• SUPPLIED PASSAGE:
-- Opening Marker --
We first concatenate multi-view videos with a time-aware Plucker ray and tokenize them using the spatial-temporal tokenizer. Then, the transformers take the sampled time tokens as input and predict per-pixel deformable Gaussians with 3D scene flow. During training, we rendered multi-view synthetic videos using Kubric. We draw a dual-view ground-truth in each sample at the same timestamp, rendering views, depth, and scene flows.

Deformable 3D Gaussian Representation

We introduce per-pixel deformable 3D Gaussian splats that model temporal deformation through 3D translation vectors. Each pixel contains a Gaussian splat with depth, RGB colors, rotation, scale, opacity, and deformation vectors across time. This representation is easy to learn, supports high-quality dynamic view synthesis, and enables long-range 3D tracking by providing physically grounded 3D scene flow that can be aggregated into coherent trajectories.

Temporal Tokenization

Instead of processing each frame individually, we use spatial-temporal tokenization that processes video cubes to significantly reduce memory consumption and enable training at scale. This approach achieves 4 times memory reduction compared to naive frame-by-frame processing while maintaining temporal coherence through joint spatial-temporal feature learning in the transformer architecture.

Dual-View Supervision

We address the fundamental geometry and motion ambiguity in monocular videos by using synchronized multi-view supervision during training. This provides clearer constraints for learning accurate 3D deformation by leveraging ground-truth multi-view videos rendered from different camera positions, enabling the model to distinguish between camera motion and object deformation.

Training on Pure Synthetic Data

We create an enhanced synthetic dataset using Kubric with ground-truth multi-view videos and dense 3D scene flow supervision, containing 40,000 scenes with diverse dynamic objects, realistic physics, and complex motion patterns. The dataset includes various object types, materials, lighting conditions, and camera trajectories to ensure robust generalization to real-world scenarios.
-- Closing Marker --
• ACTIVITY A: From the method overview, list every attribute that each pixel's Gaussian splat contains.
• ACTIVITY B: Decide whether each statement agrees with the method overview, answering yes or no and quoting the deciding words: (i) The spatial-temporal tokenization cuts memory use by a factor of four relative to processing frames one by one. (ii) Synchronized multi-view supervision is applied at inference time. (iii) The synthetic dataset holds 40,000 scenes.
• ACTIVITY C: Extend the method overview, starting right after its final sentence.

• GIVEN MATERIAL:
-- Opening Marker --
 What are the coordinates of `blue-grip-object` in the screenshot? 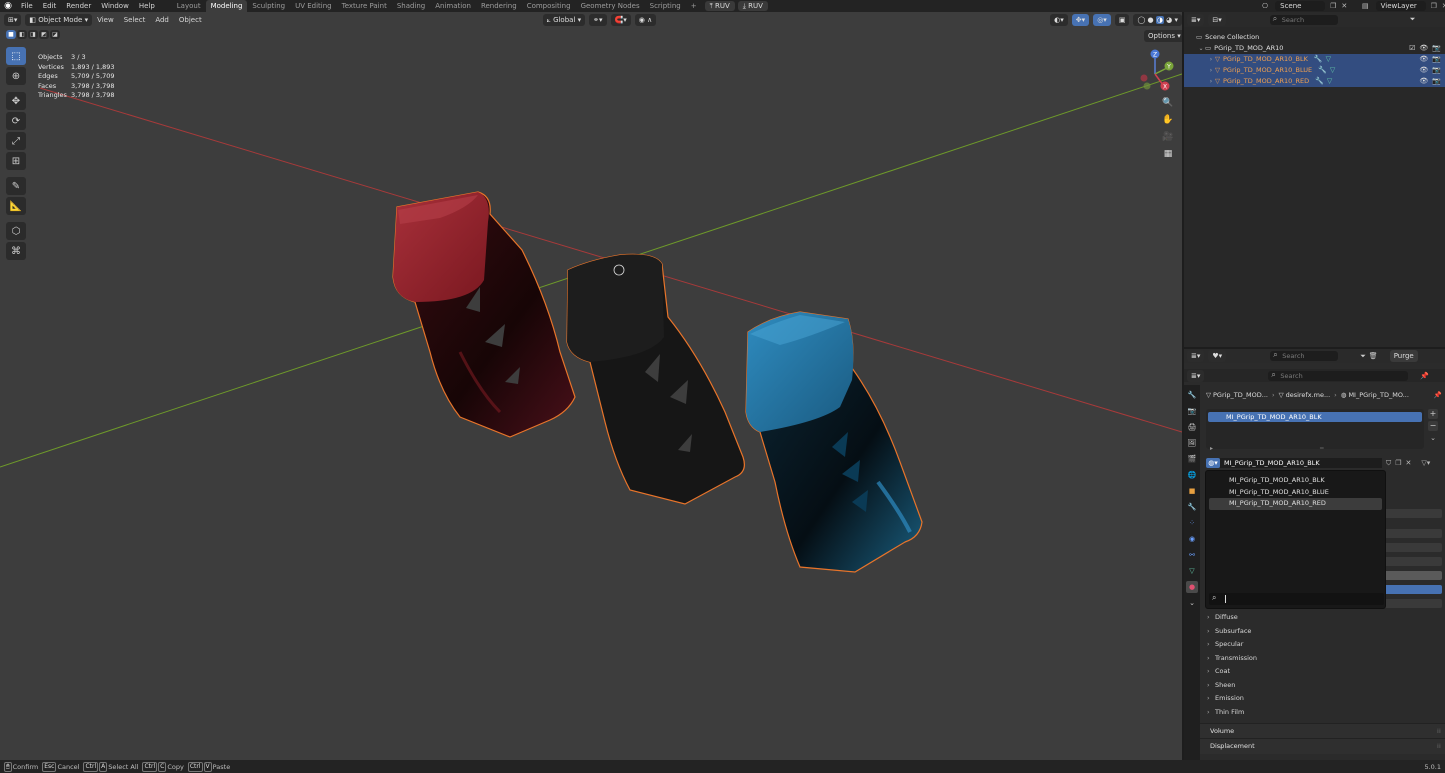 It's located at (834, 442).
-- Closing Marker --
• EXERCISE OUTPUT A: depth, RGB colors, rotation, scale, opacity, deformation vectors across time

• EXERCISE OUTPUT B:
(i) Yes: "This approach achieves 4 times memory reduction compared to naive frame-by-frame processing"
(ii) No: "by using synchronized multi-view supervision during training"
(iii) Yes: "containing 40,000 scenes with diverse dynamic objects"

• EXERCISE OUTPUT C:
Qualitative: DAVIS In-the-Wild Videos

DGS-LRM generalizes well to real-world videos, correctly reconstructing thin geometries like bike wheels and challenging scenes with water deformation. The flow visualizations show effective tracking of complex deformations in hand motion and wheel turning while maintaining consistent flow for rigid body movements.

Input Video
Reconstruction Input Views
Reconstruction Novel Views
3D Track Input Views
3D Track Novel Views

Qualitative: DyCheck In-the-Wild Videos

Our DGS-LRM outperforms D3DGS and avoids warping artifacts present in PGDVS. Both baseline methods fail to recover the correct geometry and repetitive motion patterns, while our method handles these challenging scenarios effectively. We mask out zero covisible regions with black pixels.

Monocular Dynamic View Synthesis on DyCheck

DGS-LRM outperforms LRM-based L4GM, and is comparable to optimization-based novel-view synthesis methods with a substantially faster reconstruction time.
DynMask applies a dynamic mask to evaluate the foreground only.

Method Time (s) DynMask mPSNR (↑) mLPIPS (↓)
D3DGS 1-3 hours 11.92 0.66
PGDVS 3 hours 15.88 0.34
Ours 0.495 sec 14.89 0.42
L4GM 4.8 sec 5.84 0.67
Ours 0.495 sec 11.97 0.51


3D Tracking on PointOdyssey

DGS-LRM demonstrates competitive performance for long-range 3D tracking tasks, achieving results on par with state-of-the-art monocular video tracking methods while providing physically grounded 3D deformation. DGS-LRM shows better performance and consistency in texture-less areas. SpatialTracker predicts tracks inconsistent with the object's moving direction, such as several tracking points drifting and colliding in the humanoid's knee.

Quantitative Comparisons
Method Frames PSNR ATE-3D (↓) δ0.1 (↑) δ0.2 (↑)
Chained RAFT3D 120 N/A 0.70 0.12 0.25
Lifted CoTracker 120 N/A 0.77 0.51 0.64
SpatialTracker 120 N/A 0.22 0.59 0.76
Ours (Flow Chaining) 120 27.77 0.21 0.57 0.68
Ours (Native) 24 27.77 0.11 0.72 0.84
Ours (Flow Chaining + Fully Visible) 120 27.77 0.15 0.64 0.75

Ablation Study

We conduct comprehensive ablation studies to validate the effectiveness of each proposed component. Each proposed component contributes significantly to the final performance. Temporal tokenization enables scalable training, scene flow loss improves deformation quality, reference frames help resolve scale ambiguity, and dual-view supervision provides better geometric constraints.

Method DyCheck Kubric-MV (Test)
mPSNR (↑) mLPIPS (↓) mPSNR (↑) mLPIPS (↓)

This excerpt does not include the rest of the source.